Stored entries

★ ★ ★ ★ ★

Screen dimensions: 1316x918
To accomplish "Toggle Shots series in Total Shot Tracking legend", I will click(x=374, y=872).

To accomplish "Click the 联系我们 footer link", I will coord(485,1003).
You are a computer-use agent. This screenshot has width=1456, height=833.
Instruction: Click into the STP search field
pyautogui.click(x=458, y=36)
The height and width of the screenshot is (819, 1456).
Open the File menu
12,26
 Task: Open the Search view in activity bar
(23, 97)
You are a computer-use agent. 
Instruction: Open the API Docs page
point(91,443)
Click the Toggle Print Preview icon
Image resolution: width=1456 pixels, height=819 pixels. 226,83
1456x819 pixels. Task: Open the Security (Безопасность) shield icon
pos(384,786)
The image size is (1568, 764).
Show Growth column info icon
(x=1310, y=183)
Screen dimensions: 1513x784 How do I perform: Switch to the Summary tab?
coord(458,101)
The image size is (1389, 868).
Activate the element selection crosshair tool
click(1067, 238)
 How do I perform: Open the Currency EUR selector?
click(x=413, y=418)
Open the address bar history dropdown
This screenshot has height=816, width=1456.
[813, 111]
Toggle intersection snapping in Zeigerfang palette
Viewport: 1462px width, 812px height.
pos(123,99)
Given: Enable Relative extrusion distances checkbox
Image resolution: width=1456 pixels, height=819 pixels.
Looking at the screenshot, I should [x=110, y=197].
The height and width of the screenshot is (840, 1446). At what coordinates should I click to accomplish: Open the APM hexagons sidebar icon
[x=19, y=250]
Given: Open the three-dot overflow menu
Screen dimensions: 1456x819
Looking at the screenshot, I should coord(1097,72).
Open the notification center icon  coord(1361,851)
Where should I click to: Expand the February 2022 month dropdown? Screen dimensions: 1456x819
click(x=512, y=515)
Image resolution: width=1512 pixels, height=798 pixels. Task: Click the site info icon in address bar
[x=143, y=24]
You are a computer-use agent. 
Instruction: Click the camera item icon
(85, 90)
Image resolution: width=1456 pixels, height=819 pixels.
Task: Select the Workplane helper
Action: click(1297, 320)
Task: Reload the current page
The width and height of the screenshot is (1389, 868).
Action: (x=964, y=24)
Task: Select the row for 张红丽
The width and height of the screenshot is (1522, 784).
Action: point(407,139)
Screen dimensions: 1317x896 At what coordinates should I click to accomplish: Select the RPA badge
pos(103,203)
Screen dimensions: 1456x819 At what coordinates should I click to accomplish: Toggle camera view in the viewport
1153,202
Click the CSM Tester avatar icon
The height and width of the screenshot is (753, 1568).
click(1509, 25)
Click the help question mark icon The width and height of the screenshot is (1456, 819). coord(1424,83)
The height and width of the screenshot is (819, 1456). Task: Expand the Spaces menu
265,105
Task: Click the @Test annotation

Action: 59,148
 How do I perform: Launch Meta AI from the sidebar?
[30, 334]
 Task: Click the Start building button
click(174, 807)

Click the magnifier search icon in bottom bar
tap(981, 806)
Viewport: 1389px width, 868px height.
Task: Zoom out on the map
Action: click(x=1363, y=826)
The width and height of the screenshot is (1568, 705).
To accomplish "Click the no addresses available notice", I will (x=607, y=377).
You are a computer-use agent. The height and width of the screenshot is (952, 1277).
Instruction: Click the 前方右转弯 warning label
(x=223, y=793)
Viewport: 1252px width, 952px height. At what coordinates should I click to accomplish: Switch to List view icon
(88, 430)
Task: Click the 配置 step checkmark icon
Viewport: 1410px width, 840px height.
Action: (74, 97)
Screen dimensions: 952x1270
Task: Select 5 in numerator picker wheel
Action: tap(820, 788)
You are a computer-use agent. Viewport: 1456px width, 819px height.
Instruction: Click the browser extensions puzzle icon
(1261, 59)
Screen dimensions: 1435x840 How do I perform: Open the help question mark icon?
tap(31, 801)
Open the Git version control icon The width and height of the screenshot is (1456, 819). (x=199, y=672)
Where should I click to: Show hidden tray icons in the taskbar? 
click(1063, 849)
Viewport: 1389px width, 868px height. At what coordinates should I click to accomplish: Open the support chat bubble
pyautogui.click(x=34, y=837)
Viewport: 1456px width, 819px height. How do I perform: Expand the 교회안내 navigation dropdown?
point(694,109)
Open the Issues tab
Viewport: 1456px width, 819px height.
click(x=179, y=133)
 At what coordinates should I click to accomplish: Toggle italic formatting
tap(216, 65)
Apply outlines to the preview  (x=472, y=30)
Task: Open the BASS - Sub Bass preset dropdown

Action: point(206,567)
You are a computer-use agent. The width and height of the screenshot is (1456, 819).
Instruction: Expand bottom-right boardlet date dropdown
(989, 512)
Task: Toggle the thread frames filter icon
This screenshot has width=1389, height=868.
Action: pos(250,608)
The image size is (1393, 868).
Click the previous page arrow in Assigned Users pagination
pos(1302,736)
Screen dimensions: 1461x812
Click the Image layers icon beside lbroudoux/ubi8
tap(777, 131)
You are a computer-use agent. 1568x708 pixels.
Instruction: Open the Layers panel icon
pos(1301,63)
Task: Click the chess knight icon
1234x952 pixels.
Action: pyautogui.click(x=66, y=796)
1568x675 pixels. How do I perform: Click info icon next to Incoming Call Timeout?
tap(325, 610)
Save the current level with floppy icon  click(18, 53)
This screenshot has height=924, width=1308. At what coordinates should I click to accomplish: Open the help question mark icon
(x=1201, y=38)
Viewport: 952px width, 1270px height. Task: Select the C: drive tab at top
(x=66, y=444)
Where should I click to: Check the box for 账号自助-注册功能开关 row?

★ ★ ★ ★ ★

_Work to complete_
Output every entry exactly as it appears.

_Your solution_
Screen dimensions: 1316x918
To accomplish "Toggle Shots series in Total Shot Tracking legend", I will click(x=374, y=872).

To accomplish "Click the 联系我们 footer link", I will coord(485,1003).
You are a computer-use agent. This screenshot has width=1456, height=833.
Instruction: Click into the STP search field
pyautogui.click(x=458, y=36)
The height and width of the screenshot is (819, 1456).
Open the File menu
12,26
 Task: Open the Search view in activity bar
(23, 97)
You are a computer-use agent. 
Instruction: Open the API Docs page
point(91,443)
Click the Toggle Print Preview icon
Image resolution: width=1456 pixels, height=819 pixels. 226,83
1456x819 pixels. Task: Open the Security (Безопасность) shield icon
pos(384,786)
The image size is (1568, 764).
Show Growth column info icon
(x=1310, y=183)
Screen dimensions: 1513x784 How do I perform: Switch to the Summary tab?
coord(458,101)
The image size is (1389, 868).
Activate the element selection crosshair tool
click(1067, 238)
 How do I perform: Open the Currency EUR selector?
click(x=413, y=418)
Open the address bar history dropdown
This screenshot has height=816, width=1456.
[813, 111]
Toggle intersection snapping in Zeigerfang palette
Viewport: 1462px width, 812px height.
pos(123,99)
Given: Enable Relative extrusion distances checkbox
Image resolution: width=1456 pixels, height=819 pixels.
Looking at the screenshot, I should [x=110, y=197].
The height and width of the screenshot is (840, 1446). At what coordinates should I click to accomplish: Open the APM hexagons sidebar icon
[x=19, y=250]
Given: Open the three-dot overflow menu
Screen dimensions: 1456x819
Looking at the screenshot, I should coord(1097,72).
Open the notification center icon  coord(1361,851)
Where should I click to: Expand the February 2022 month dropdown? Screen dimensions: 1456x819
click(x=512, y=515)
Image resolution: width=1512 pixels, height=798 pixels. Task: Click the site info icon in address bar
[x=143, y=24]
You are a computer-use agent. 
Instruction: Click the camera item icon
(85, 90)
Image resolution: width=1456 pixels, height=819 pixels.
Task: Select the Workplane helper
Action: click(1297, 320)
Task: Reload the current page
The width and height of the screenshot is (1389, 868).
Action: (x=964, y=24)
Task: Select the row for 张红丽
The width and height of the screenshot is (1522, 784).
Action: point(407,139)
Screen dimensions: 1317x896 At what coordinates should I click to accomplish: Select the RPA badge
pos(103,203)
Screen dimensions: 1456x819 At what coordinates should I click to accomplish: Toggle camera view in the viewport
1153,202
Click the CSM Tester avatar icon
The height and width of the screenshot is (753, 1568).
click(1509, 25)
Click the help question mark icon The width and height of the screenshot is (1456, 819). coord(1424,83)
The height and width of the screenshot is (819, 1456). Task: Expand the Spaces menu
265,105
Task: Click the @Test annotation

Action: 59,148
 How do I perform: Launch Meta AI from the sidebar?
[30, 334]
 Task: Click the Start building button
click(174, 807)

Click the magnifier search icon in bottom bar
tap(981, 806)
Viewport: 1389px width, 868px height.
Task: Zoom out on the map
Action: click(x=1363, y=826)
The width and height of the screenshot is (1568, 705).
To accomplish "Click the no addresses available notice", I will (x=607, y=377).
You are a computer-use agent. The height and width of the screenshot is (952, 1277).
Instruction: Click the 前方右转弯 warning label
(x=223, y=793)
Viewport: 1252px width, 952px height. At what coordinates should I click to accomplish: Switch to List view icon
(88, 430)
Task: Click the 配置 step checkmark icon
Viewport: 1410px width, 840px height.
Action: (74, 97)
Screen dimensions: 952x1270
Task: Select 5 in numerator picker wheel
Action: tap(820, 788)
You are a computer-use agent. Viewport: 1456px width, 819px height.
Instruction: Click the browser extensions puzzle icon
(1261, 59)
Screen dimensions: 1435x840 How do I perform: Open the help question mark icon?
tap(31, 801)
Open the Git version control icon The width and height of the screenshot is (1456, 819). (x=199, y=672)
Where should I click to: Show hidden tray icons in the taskbar? 
click(1063, 849)
Viewport: 1389px width, 868px height. At what coordinates should I click to accomplish: Open the support chat bubble
pyautogui.click(x=34, y=837)
Viewport: 1456px width, 819px height. How do I perform: Expand the 교회안내 navigation dropdown?
point(694,109)
Open the Issues tab
Viewport: 1456px width, 819px height.
click(x=179, y=133)
 At what coordinates should I click to accomplish: Toggle italic formatting
tap(216, 65)
Apply outlines to the preview  (x=472, y=30)
Task: Open the BASS - Sub Bass preset dropdown

Action: point(206,567)
You are a computer-use agent. The width and height of the screenshot is (1456, 819).
Instruction: Expand bottom-right boardlet date dropdown
(989, 512)
Task: Toggle the thread frames filter icon
This screenshot has width=1389, height=868.
Action: pos(250,608)
The image size is (1393, 868).
Click the previous page arrow in Assigned Users pagination
pos(1302,736)
Screen dimensions: 1461x812
Click the Image layers icon beside lbroudoux/ubi8
tap(777, 131)
You are a computer-use agent. 1568x708 pixels.
Instruction: Open the Layers panel icon
pos(1301,63)
Task: Click the chess knight icon
1234x952 pixels.
Action: pyautogui.click(x=66, y=796)
1568x675 pixels. How do I perform: Click info icon next to Incoming Call Timeout?
tap(325, 610)
Save the current level with floppy icon  click(18, 53)
This screenshot has height=924, width=1308. At what coordinates should I click to accomplish: Open the help question mark icon
(x=1201, y=38)
Viewport: 952px width, 1270px height. Task: Select the C: drive tab at top
(x=66, y=444)
Where should I click to: Check the box for 账号自助-注册功能开关 row?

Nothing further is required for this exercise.